What is required ▸ Present each line of the entries below that holds the word "Switch".

(Beginning of Supplied records)

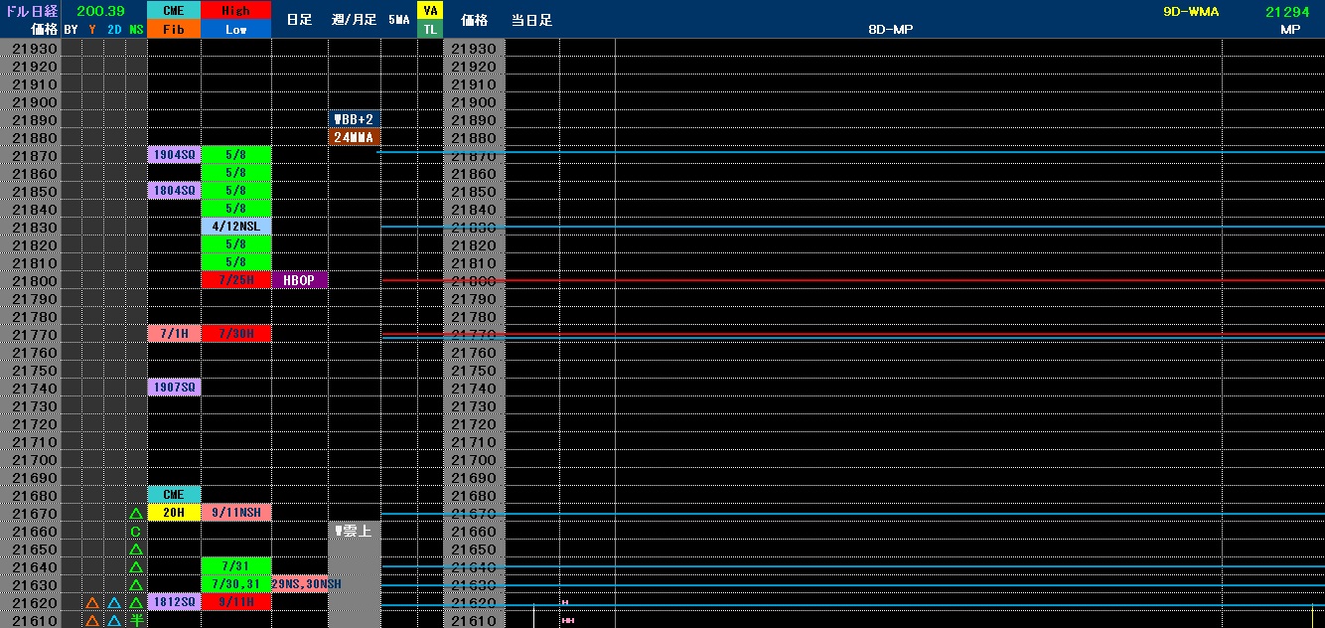Click the blue triangle at row 21620
This screenshot has width=1325, height=628.
click(x=114, y=603)
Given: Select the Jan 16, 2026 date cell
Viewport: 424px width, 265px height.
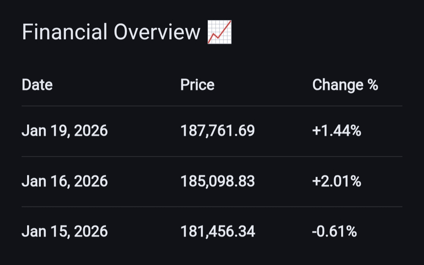Looking at the screenshot, I should (64, 181).
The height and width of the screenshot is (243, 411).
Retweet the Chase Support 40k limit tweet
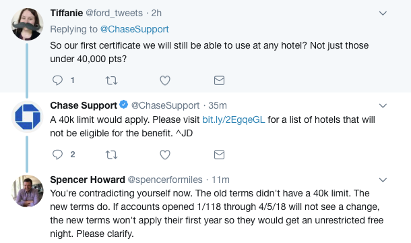coord(111,155)
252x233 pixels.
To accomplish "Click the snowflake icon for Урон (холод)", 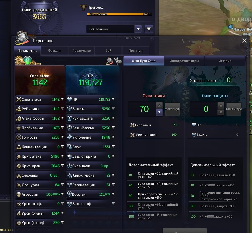I will [19, 223].

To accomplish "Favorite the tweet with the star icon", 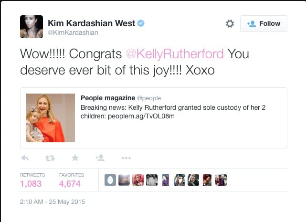I will (x=75, y=158).

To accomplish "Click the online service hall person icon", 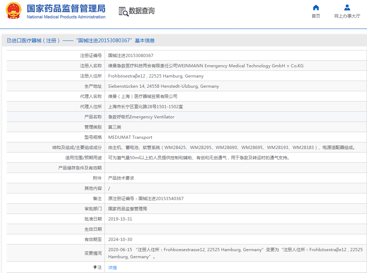I will (347, 8).
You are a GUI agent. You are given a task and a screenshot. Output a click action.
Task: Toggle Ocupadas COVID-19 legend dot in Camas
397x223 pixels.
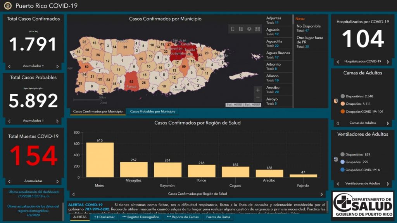tap(343, 112)
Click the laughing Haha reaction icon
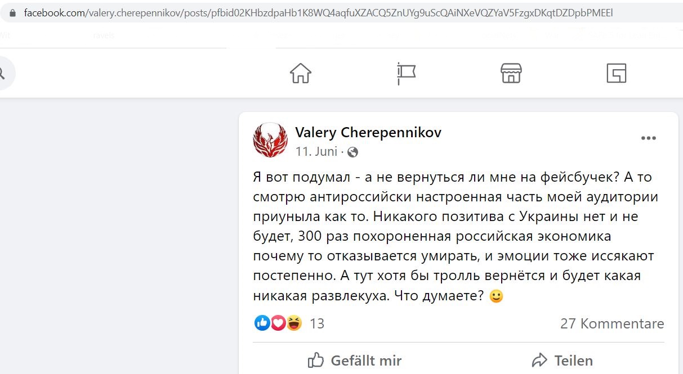The width and height of the screenshot is (683, 374). [x=294, y=323]
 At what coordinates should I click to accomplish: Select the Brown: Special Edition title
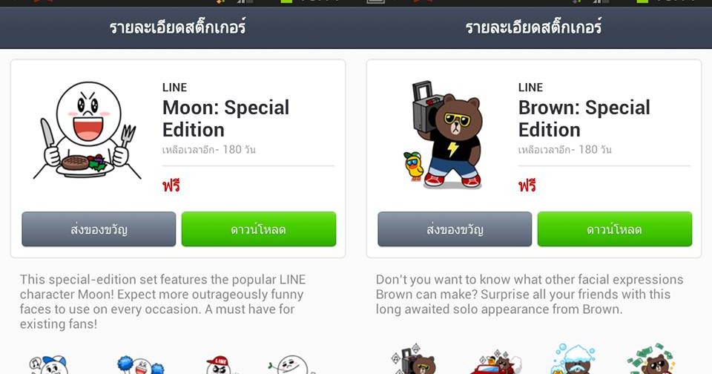pyautogui.click(x=584, y=119)
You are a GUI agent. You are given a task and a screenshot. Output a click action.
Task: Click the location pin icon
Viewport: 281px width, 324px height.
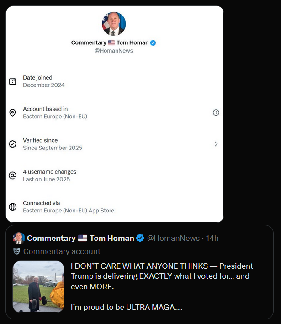pos(13,112)
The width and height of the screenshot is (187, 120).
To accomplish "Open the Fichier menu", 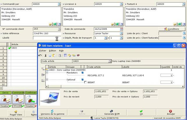I will pos(43,51).
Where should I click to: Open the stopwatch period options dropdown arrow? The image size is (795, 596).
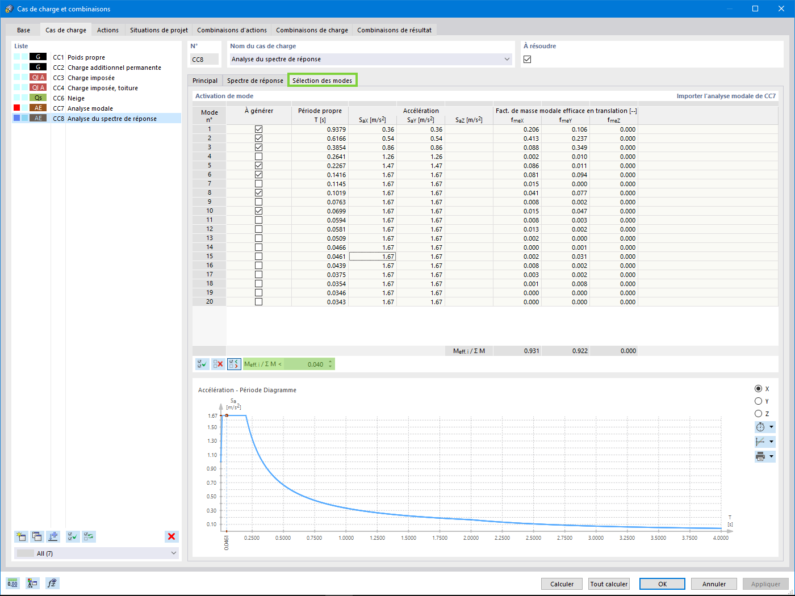point(771,427)
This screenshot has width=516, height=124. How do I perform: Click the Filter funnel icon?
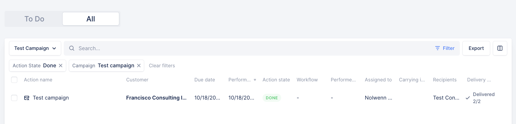438,48
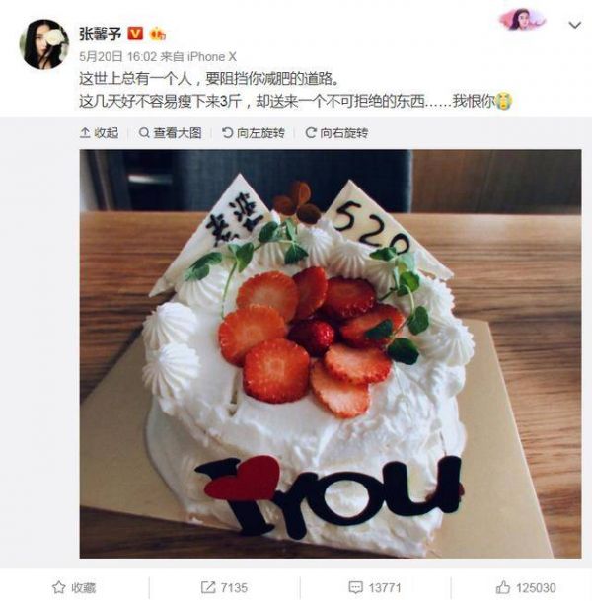Click the magnifier icon beside 查看大图
The width and height of the screenshot is (592, 601).
(x=144, y=133)
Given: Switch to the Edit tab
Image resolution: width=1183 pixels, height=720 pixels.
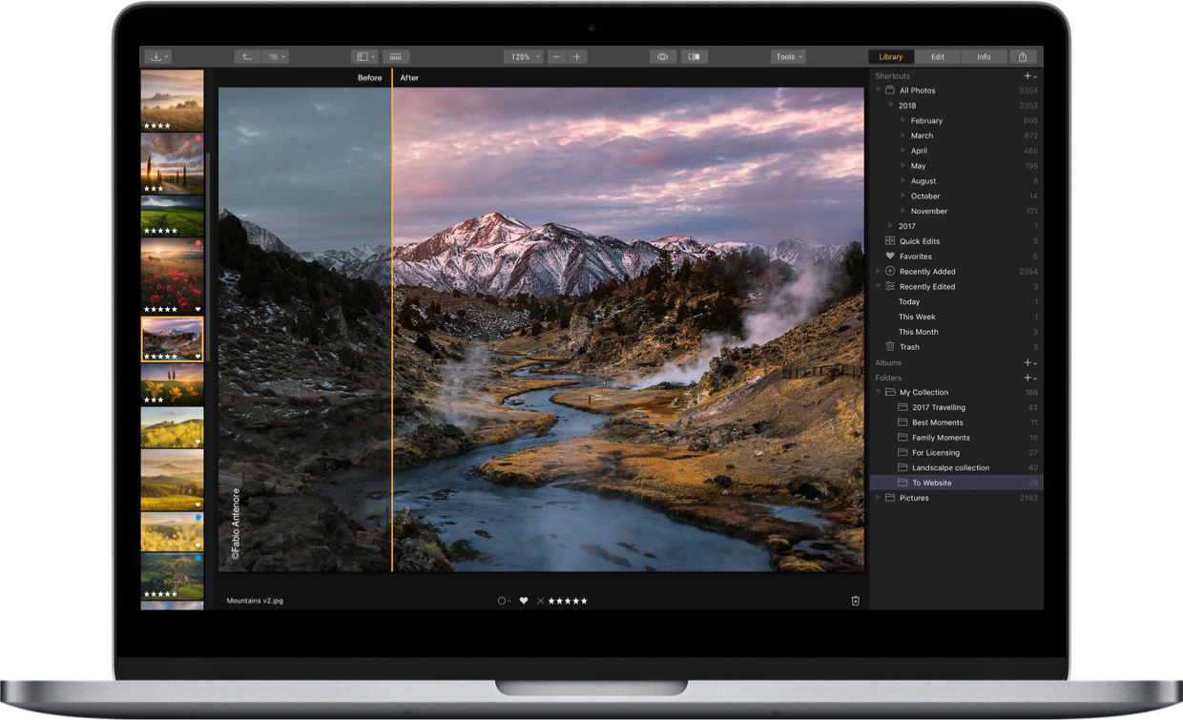Looking at the screenshot, I should coord(938,57).
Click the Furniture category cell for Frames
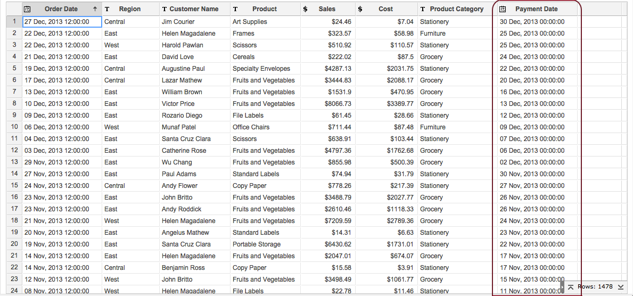The width and height of the screenshot is (633, 296). pos(432,34)
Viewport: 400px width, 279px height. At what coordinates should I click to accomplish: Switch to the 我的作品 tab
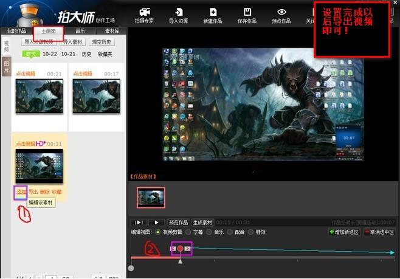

(End of Supplied records)

Task result ▸
Given: Switch to the Edit tab
Viewport: 400px width, 279px height. At what coordinates should I click to accomplish: Switch to the 我的作品 tab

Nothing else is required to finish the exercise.